*this takes place a few tens of thousands of years ago*
on a war turned war turned the world. a huge man is swinging his weapons down slaying an old friend of his
huge man: foolish, trying to kill your old friend just for my rations. did you forget who I am
he laughs with a bitter taste in his mouth
he walks home and throughout his walk home he encountered many people fighting or having disputes over mundane issues
he squeezes his hand hard but then releases it
huge man: maybe that person can give me advice. something to save my people before it's too late
he walks to the entrance of his door
His home is one of the last remaining farmlands on the planet.
He gets ready to turn the knob when he hears an annoyance voice
Annoyed voice: Ugh just a few rounds and done...speaking of which...who are you, girls?
The girls ran out as soon as the door was opened
Huge man: Brother Eros, I see you been drinking
Eros: A little. but those prostitutes sure were boring. This morning I tried to go a round with them and they said they were still hurting from last night
Huge man: Brother Eros, those girls were noble daughters
Eros: Oh! well, they were sure easy.
Huge man: Brother most woman here only sleep with one man for their life. Them sleeping with you meant they wanted to be your wives
Eros: Sounds like a pain. I'll tell you Dione, there is never going to be a time when Eros settles down
Dione: Brother Eros, I told you over and over again that's not my name
Eros: haha you can't fool me. You Eternals are really funny about things like that. That is your true name
Dione: Ugh
he rubs his head
Eros: Oh should I have stopped them? Did you want to have a go with them? I can grab them
Dione: brother can you not think of sex for one moment
Eros: Sorry us gods think about three things Sex, Power and how to appease our boredom.
Dione: (That's only you)
he thought that but didn't say it
Eros puts on his pants and looks at his friend. He crosses his legs and puts a hookah in his mouth and blows it to Dione
Eros: So what is troubling you?
Dione: its this planet...and the people... it's done for
Eros: Oh! is it now
Dione: Many people are dying every day. Look at how many lives are being taken over stupid things
Eros: hmm hmm*he nods
Dione: they don't get along and we start conflicts for power. There are too many people and not enough resources. If something doesn't change this world won't last
Eros: I got an idea how about you wipe put half of all life in the multiverse.
Dione: half of all life?
Eros: yeah, imagine it. if you do this, you can force half of all life to die. if they oppose you just kill them
Dione: but to do that I need a great deal of power... I am strong but there are beings that may surpass me
Eros: hmm since we're like Brothers let me tell you about something
he perked up and looked at eros who was still smoking
Eros: my mom made me 7 stones that could do anything. they are called the infinity stones. I used them on my aunts and uncles but seeing how they were harmed by the stones they begged mom to send them away from me so mom did and I was cursed with I Can't gather them (well if they are gathered...)
dione: how much power are they and at what cost
eros: enough to do anything...so are you interested?
he laughs and nods: brother you are doing the universe a great deed
Eros smiles and tells him of strong metal and a god that can make it for him
Dione prepares to leave and Eros says: if she doesn't like only killing half of all life kill all of life
dione almost stumbles: w-what are you saying? I'm doing this for
Eros: death right haha you can't fool me in the matters of love
he runs out and leaves while denying it
as he leaves Eros starts laughing
Eros: Baka, you really think saving the universe will be done by killing half of all life. there is no way that will work. people will grow to hate and fear you. you will be nothing more than a tyrant. destroying half of all life is pointless and naive...as for your love in death stupid death loves two things death and me hahaha well good luck Anyway.

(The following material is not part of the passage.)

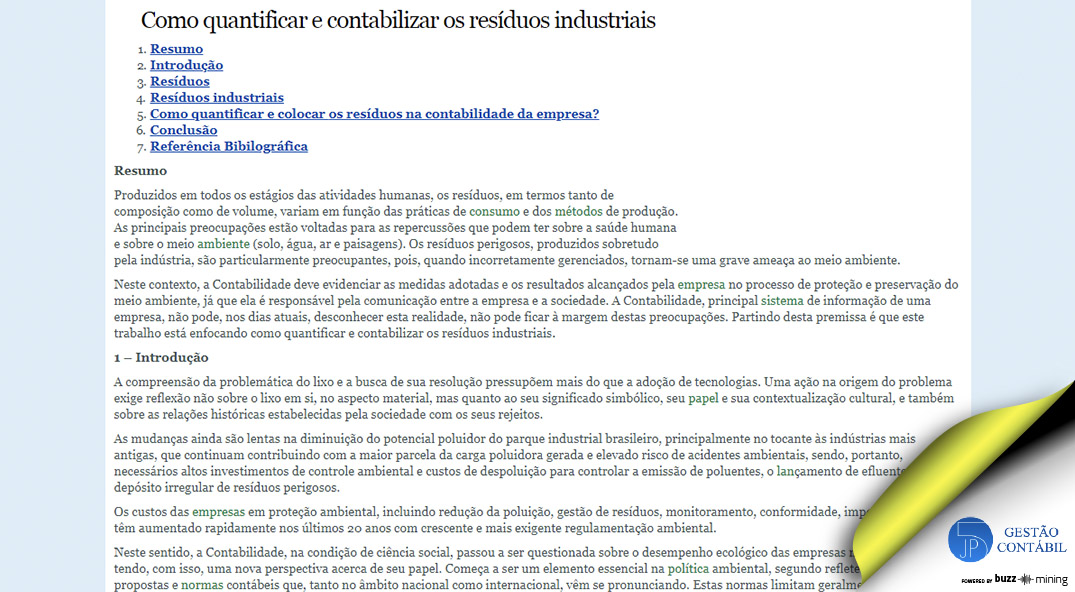Open the Referência Bibilográfica link
This screenshot has height=592, width=1075.
(x=228, y=146)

eros was laughing like crazy manipulating his friend
Eros: but seriously, I am jealous that he has found someone. hahaha well, I guess I should mess with some others...wait I forgot to tell him that he could die if he uses that. haha, that's why all creatures are so entertaining. I wonder how the universe will respond to the Thanos coming...haha immortal he will probably get killed. don't worry my friend your sacrifice will be used to gather the stones for me!

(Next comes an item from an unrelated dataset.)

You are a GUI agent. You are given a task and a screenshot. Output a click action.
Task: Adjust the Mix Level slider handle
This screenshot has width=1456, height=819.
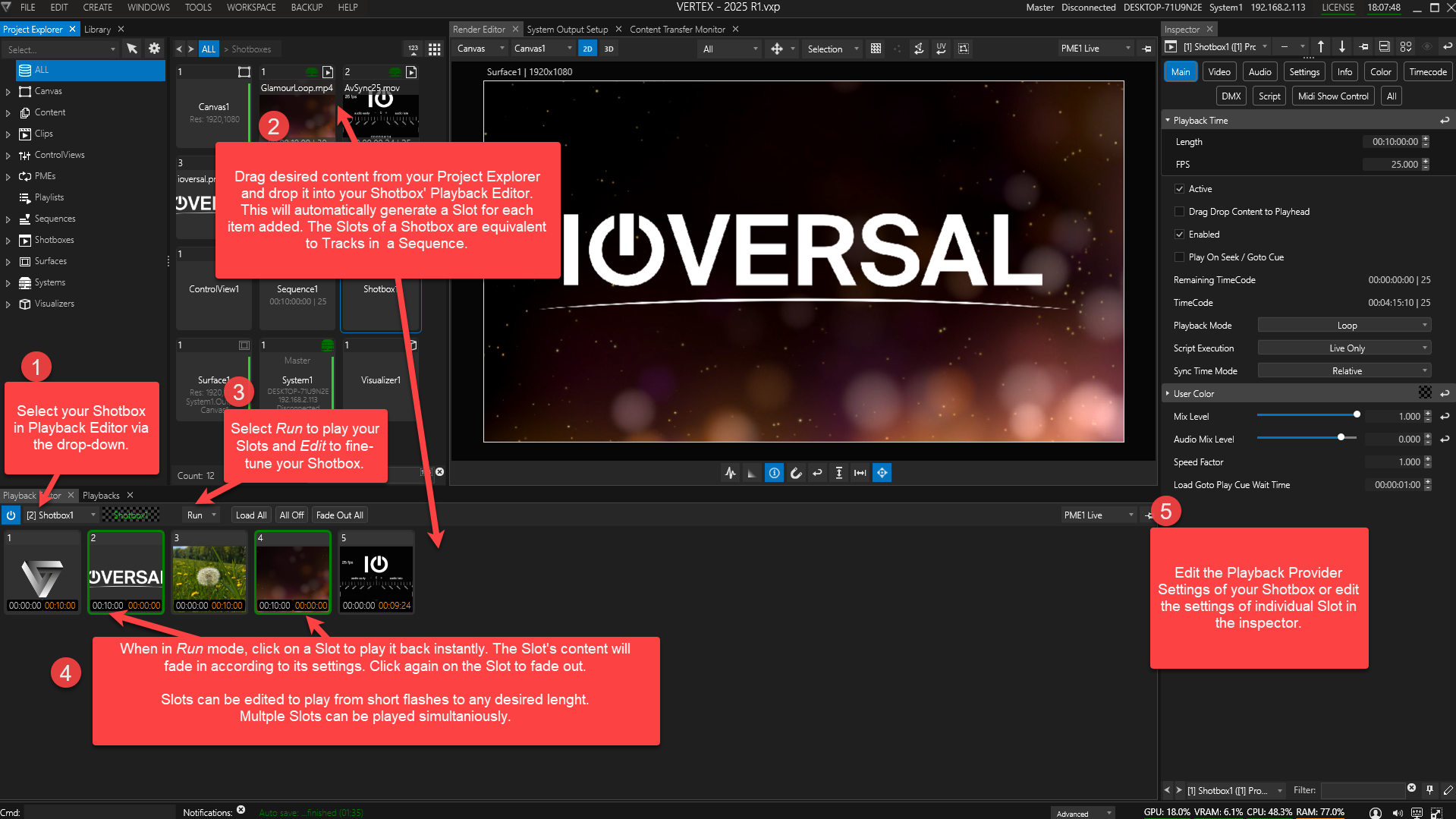[1357, 415]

-----------------------------------
*present day*
a beautiful small hero is complaining that eros isn't a very hero like
Eros: little tornado I am the most kind and helpful hero there is. all I do is for the betterment of the world
she stumps her feat
tornado: you say that but I see you sleeping your student here...one even is stabbing you
Eros: oh jealous want to join
one of the girls: yeah he's great in bed
Eros hey stop this girl is a wizard
tornado: wizard?
Eros: yeah a 30-year-old virgin
she blew her powers at him and left eros room.